Relevant cost data of the individual services were taken from the German health care system. For inpatient treatments, the hearing-improvement surgery costs were taken from the observed set of per-case flat rates (aG-DRG), including additional nursing revenues from the per-case flat rate catalogue [11]. For non-rated aG-DRGs, revenue values were used that were individually negotiated between health insurers and hospitals [2, 1219]. These values also include the costs of the implant. For outpatient stays, the university’s outpatient flat rate of the hospital the data originated from was used. Consequently, all cost data are real data and not assumptions or estimates.

Simulation

The exported medical data was then validated, and the group classification was checked, as well as the age distribution between the groups. From the medical data, distribution identification was used to determine the theoretic distributions of the input parameters for individual model input parameters [20]. Normal distribution, truncated normal distribution, log-normal, exponential and uniform distribution were all tested. The patient’s age at first intervention, duration between hearing-improvement surgeries, duration between processor upgrades, and duration of care with hearing-improvement surgeries before VSB implantation were all considered. Furthermore, based on the observed probabilities for revision or re-implantation (depending on the duration of use) in VSB patients, a triangular distribution was calculated.

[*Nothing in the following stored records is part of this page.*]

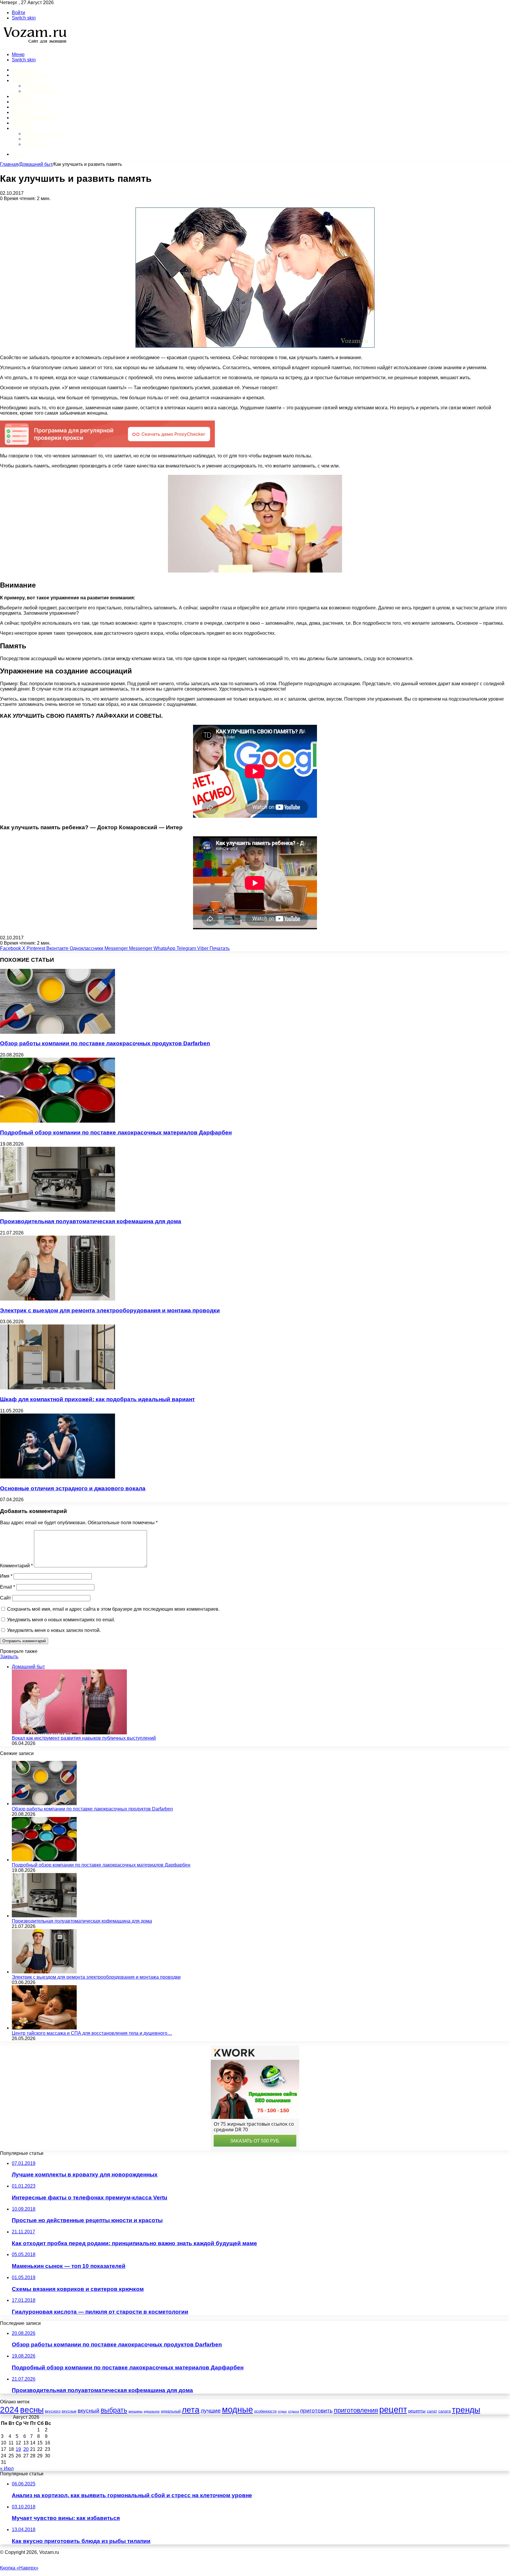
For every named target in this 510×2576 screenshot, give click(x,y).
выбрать (114, 2410)
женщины (135, 2411)
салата (444, 2411)
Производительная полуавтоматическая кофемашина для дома (90, 1221)
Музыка (32, 138)
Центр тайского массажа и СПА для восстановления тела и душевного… (92, 2033)
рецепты (417, 2411)
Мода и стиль (29, 106)
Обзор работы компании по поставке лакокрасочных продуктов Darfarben (105, 1043)
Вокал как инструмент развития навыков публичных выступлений (84, 1738)
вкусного (53, 2411)
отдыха (293, 2411)
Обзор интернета (42, 133)
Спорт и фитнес (41, 91)
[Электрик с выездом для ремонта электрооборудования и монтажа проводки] (57, 1298)
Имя (6, 1576)
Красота (22, 101)
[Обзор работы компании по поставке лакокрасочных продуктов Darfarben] (57, 1032)
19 (18, 2449)
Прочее (22, 128)
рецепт (393, 2409)
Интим (20, 96)
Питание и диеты (34, 117)
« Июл (7, 2468)
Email (7, 1586)
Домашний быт (32, 75)
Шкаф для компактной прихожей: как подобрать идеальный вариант (97, 1399)
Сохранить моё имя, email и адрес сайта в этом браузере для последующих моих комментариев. (113, 1609)
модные (237, 2409)
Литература (36, 144)
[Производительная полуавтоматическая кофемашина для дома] (57, 1210)
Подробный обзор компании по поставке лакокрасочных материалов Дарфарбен (116, 1132)
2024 (9, 2409)
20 (26, 2449)
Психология (37, 85)
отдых (282, 2411)
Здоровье (24, 80)
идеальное (152, 2411)
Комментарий (16, 1565)
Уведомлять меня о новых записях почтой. (54, 1630)
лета (191, 2409)
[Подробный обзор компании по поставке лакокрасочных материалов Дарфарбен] (57, 1120)
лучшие (211, 2410)
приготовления (356, 2410)
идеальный (171, 2411)
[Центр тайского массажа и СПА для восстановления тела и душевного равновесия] (44, 2027)
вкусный (88, 2410)
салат (432, 2411)
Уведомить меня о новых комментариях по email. (61, 1619)
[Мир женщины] (34, 44)
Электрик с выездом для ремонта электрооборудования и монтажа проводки (110, 1310)
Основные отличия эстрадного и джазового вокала (73, 1488)
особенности (265, 2411)
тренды (466, 2409)
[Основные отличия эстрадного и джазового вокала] (57, 1476)
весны (32, 2409)
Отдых (20, 112)
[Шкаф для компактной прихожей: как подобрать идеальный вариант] (57, 1387)
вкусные (69, 2411)
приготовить (316, 2410)
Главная (9, 164)
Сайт (5, 1597)
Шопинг (22, 122)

We then performed a Monte Carlo simulation with the findings of the data preparation. The Monte Carlo simulation includes treatment data and cost data. Based on the individual input values and the identified distributions, the costs for all three patient groups were determined. For each group, 10,000 simulation runs were performed. The result of the simulation is thus not only a fixed individual result, but rather a probability distribution of the target values [21]. The aim is to ensure that the simulation model represents reality in the best possible way. The quality of the model is checked by comparing the model results with the treatment data from the hospital of origin.
The individual steps of the simulation are explained below. The calculation is described in text form. The description covers the key aspects of the calculation. The factors described in text form are highlighted in bold in Tables 1, 2, 3. The formal implementation is shown in Tables 1, 2, 3. In addition to the aspects described, these tables contain all the calculation steps, including all the necessary intermediate steps and auxiliary calculations. Table 4 shows the input parameters.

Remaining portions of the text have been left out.